「サラリーマンでいる限り、上司は選べない」―――多くの会社員はこう思って(悟って? あきらめて?)います。
……しかし、果たしてそうでしょうか。私がさまざまな組織の上司/部下関係を観察するに、上司と部下は最終的に呼び寄せあっているように思えます。人は3年、5年、10年、20年という時間をかけ、その人の内面的な境涯に応じた環境にみずからはまり込んでいくものです。
志を掲げて高い意識で働いている部下は、優柔不断で明快な意志を持たない上司から次第に離れていき、やがて同じような目的観を強く持った上司をつかまえ、その下に行きます。
保身でなぁなぁにやりたいと思っている部下は、やはり保身で適当にやればいいと思っている上司の下で馴れ合い関係を保とうとします(タヌキとキツネで互いを利し合っている関係性は意外と長続きします)。

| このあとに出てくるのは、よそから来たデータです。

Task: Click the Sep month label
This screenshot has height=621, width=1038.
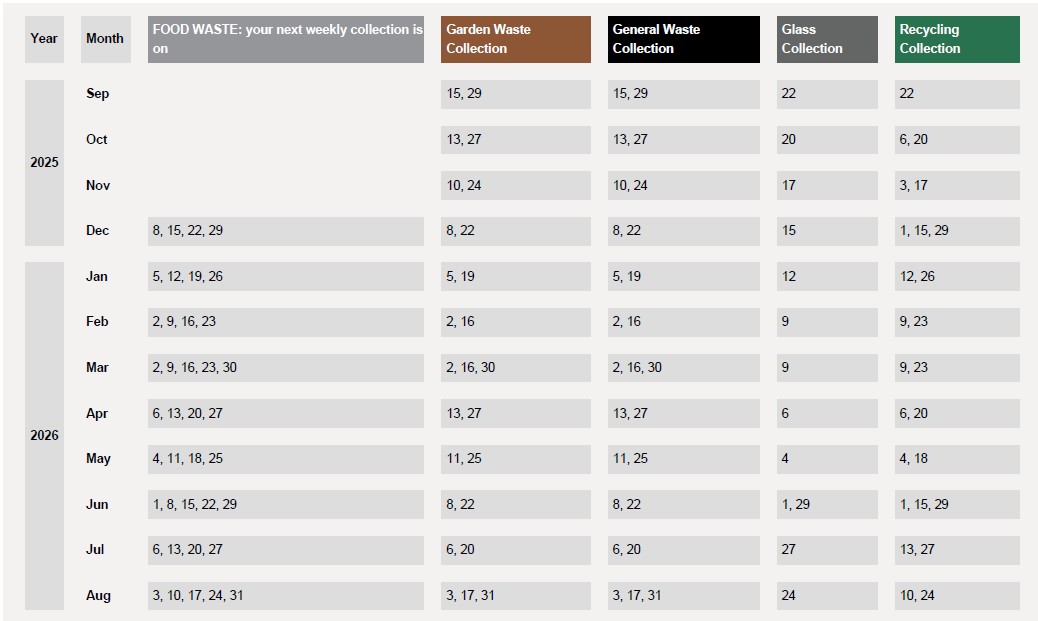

何かにおびえるように働く部下には、サディスティック(加虐的)な上司がますますサディスティックになります。意気軒昂な部下なら、さっさとそんな上司の下から抜け出してしまいますが、それができない部下も世の中に多いのは事実です(第三者から見れば不思議ですが)。さらに言えば、上司の存在自体が嫌な部下は、ついには自営業を始めてしまうのです。
いずれにしても部下と上司の人間関係は、仕事上の「大いなる目的」があって、それを実現するための手段でしかありません。手段に振り回されるのも、手段をうまく用いるのも、すべては自分自身の目的観・意志の強さ、勇気ある行動によるでしょう。(村山昇)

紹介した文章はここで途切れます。